— start The records —

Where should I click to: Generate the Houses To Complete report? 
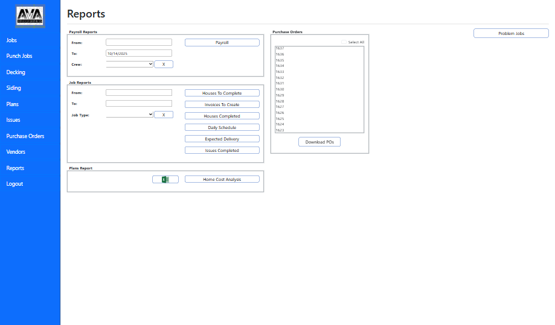click(x=222, y=93)
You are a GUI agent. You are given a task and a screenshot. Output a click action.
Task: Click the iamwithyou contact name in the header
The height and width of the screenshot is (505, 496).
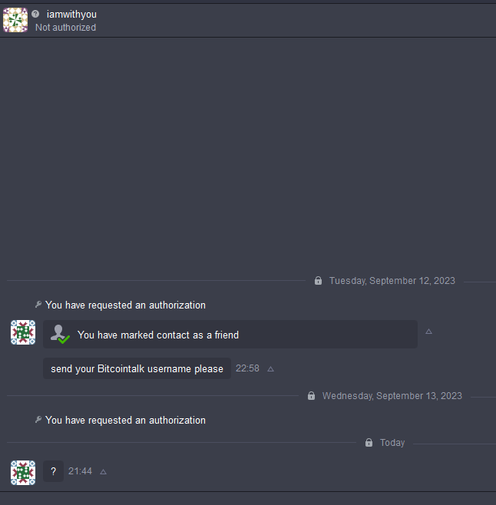(71, 14)
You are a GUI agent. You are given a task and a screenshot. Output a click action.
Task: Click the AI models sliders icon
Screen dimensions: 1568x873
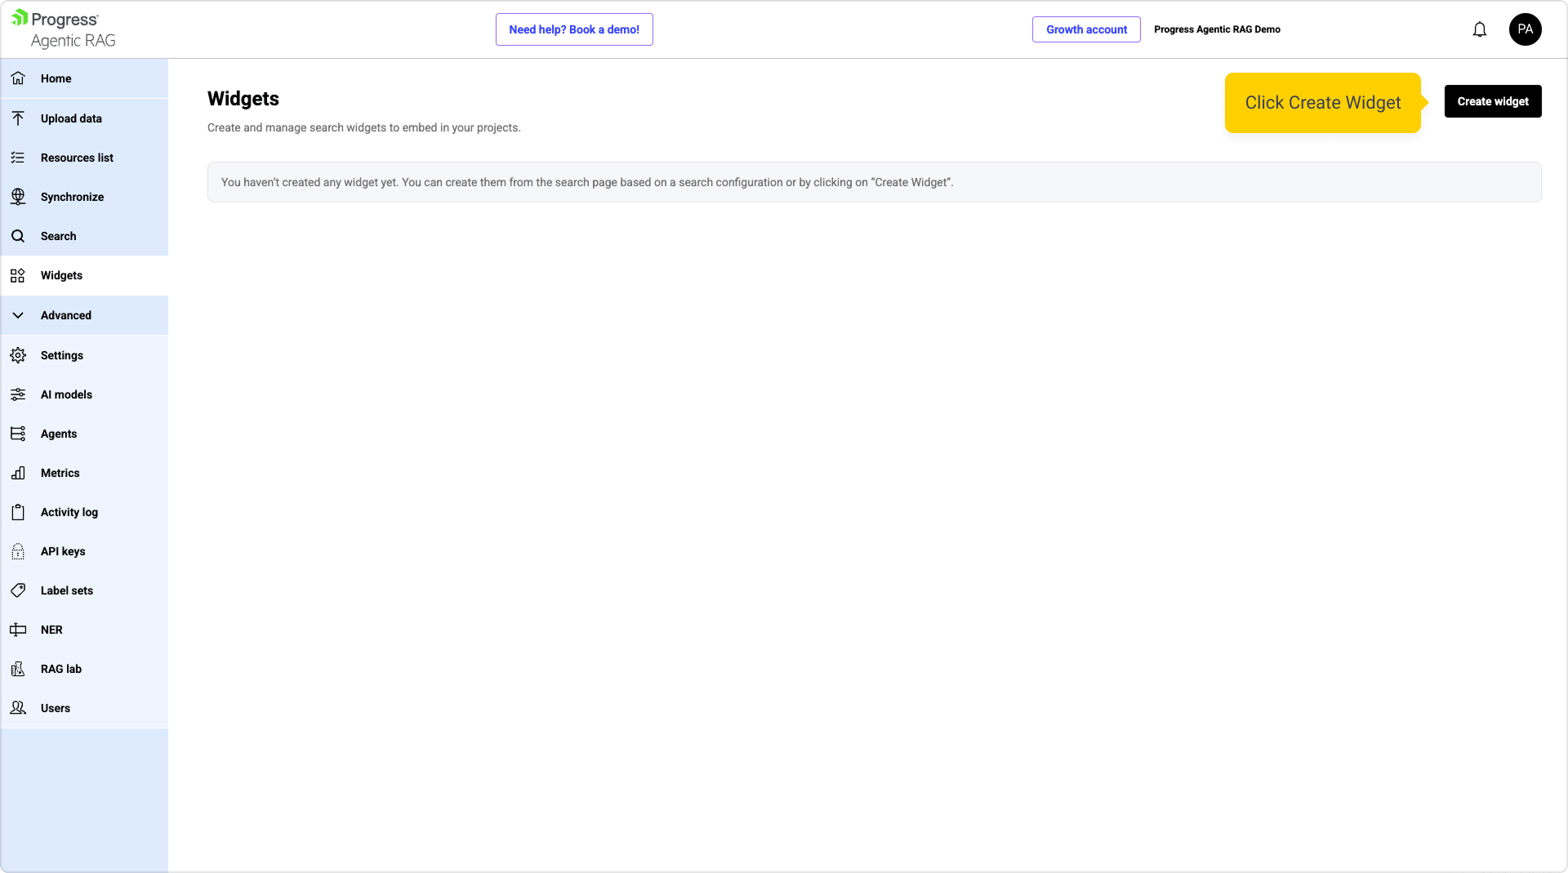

— end The records —

Work required
Render every line of the material above as a JSON list of strings, one string per line, leaving out blank lines and the pictures.

Reply
[
  "Where should I click to: Generate the Houses To Complete report? ",
  "click(x=222, y=93)",
  "You are a GUI agent. You are given a task and a screenshot. Output a click action.",
  "Task: Click the iamwithyou contact name in the header",
  "The height and width of the screenshot is (505, 496).",
  "(71, 14)",
  "You are a GUI agent. You are given a task and a screenshot. Output a click action.",
  "Task: Click the AI models sliders icon",
  "Screen dimensions: 1568x873"
]